Bütün bunlar olurken…

Frankfurt havaalanında uçak bekliyorum. Karşımda bir beyin elindeki dergiye gözüm takıldı. Citibank’dayken benim de arada yazı yazdığım Almanca Focus dergisi. Kapağında “Mr Inflation” yazıyor. Yanında da Ben Bernanke’nin resmi.

Hayretler içinde kaldım. Almanlar bu ortamda gerçekten enflasyon endişesi içindeler ve kapaktaki resimden de anlaşılacağı gibi gelecek enflasyon için Bernanke’yi suçluyorlar. Tabir-i caiz ise “köy yanar kahpe taranır”. Hem yazıyı yazan hem de dergiyi çıkaranlar ya borç deflâsyonu konseptini duymamış ya da son zamanlarda para arzı rakamlarına hiç bakmıyorlar.

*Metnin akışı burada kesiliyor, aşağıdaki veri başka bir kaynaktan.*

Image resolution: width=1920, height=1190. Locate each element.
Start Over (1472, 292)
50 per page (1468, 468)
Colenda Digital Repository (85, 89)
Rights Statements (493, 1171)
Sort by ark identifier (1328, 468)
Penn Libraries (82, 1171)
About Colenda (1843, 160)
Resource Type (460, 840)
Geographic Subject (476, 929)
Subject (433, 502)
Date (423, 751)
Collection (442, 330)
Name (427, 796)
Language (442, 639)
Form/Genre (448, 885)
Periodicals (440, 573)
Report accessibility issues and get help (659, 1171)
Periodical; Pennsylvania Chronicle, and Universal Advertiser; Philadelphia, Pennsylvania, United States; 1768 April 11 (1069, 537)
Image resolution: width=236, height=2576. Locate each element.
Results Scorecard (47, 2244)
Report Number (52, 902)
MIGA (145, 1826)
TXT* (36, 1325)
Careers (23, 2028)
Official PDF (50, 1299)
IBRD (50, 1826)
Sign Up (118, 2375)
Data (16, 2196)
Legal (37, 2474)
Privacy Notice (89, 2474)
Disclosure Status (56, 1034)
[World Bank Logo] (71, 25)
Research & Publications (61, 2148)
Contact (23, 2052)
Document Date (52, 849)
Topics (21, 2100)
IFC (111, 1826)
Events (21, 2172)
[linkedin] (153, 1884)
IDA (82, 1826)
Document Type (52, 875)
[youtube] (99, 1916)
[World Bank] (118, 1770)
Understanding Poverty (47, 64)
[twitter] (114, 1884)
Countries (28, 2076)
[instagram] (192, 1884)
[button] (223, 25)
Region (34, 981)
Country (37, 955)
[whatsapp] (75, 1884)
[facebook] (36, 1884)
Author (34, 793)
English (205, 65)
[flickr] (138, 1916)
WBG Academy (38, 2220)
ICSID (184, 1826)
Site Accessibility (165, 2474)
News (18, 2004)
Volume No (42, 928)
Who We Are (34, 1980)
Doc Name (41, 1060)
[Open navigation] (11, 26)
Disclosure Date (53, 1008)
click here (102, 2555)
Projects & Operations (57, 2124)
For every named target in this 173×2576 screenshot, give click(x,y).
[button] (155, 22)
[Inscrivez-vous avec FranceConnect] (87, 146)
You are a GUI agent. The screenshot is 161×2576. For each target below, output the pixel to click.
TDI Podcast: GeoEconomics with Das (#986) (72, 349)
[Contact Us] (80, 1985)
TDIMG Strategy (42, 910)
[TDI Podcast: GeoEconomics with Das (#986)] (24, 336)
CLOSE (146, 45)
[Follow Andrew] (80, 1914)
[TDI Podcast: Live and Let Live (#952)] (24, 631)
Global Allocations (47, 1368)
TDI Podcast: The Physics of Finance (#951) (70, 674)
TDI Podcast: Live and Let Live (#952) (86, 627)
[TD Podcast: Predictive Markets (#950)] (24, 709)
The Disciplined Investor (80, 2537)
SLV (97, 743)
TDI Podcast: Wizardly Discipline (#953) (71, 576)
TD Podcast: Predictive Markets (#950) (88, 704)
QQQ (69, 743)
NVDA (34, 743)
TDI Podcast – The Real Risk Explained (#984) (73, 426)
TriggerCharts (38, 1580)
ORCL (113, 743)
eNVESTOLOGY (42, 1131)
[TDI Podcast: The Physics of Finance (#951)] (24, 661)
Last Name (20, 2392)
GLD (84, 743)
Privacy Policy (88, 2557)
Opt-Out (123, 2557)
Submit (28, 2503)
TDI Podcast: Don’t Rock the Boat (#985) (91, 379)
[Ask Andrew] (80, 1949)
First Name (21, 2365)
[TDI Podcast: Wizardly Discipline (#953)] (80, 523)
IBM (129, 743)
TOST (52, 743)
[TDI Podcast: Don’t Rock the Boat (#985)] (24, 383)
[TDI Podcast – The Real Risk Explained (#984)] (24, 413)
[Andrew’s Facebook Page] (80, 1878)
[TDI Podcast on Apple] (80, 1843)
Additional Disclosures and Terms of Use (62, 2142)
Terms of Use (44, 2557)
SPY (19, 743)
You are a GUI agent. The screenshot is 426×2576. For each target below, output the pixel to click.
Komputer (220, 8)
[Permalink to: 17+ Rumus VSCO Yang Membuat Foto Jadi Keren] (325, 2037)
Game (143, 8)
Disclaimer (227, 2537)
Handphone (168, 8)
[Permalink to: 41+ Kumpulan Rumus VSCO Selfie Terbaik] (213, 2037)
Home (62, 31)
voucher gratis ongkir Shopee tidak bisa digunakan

Şu an piyasalara borç deflâsyonu riski hakim, enflasyon değil. Devamlı yazıp söylüyorum, enflasyon/deflasyon ille de mal ve servis fiyatlarında olacak değil.

Her fırsatta merkez bankalarının para basmasından bahsediliyor. Bu basılan paranın krediye dönüşüp reel ekonomide yüksek talep yarattığına dair bir delil var mı? Aksine gelişmiş ülkelerde para arzı rakamları küçülmenin esiğinde.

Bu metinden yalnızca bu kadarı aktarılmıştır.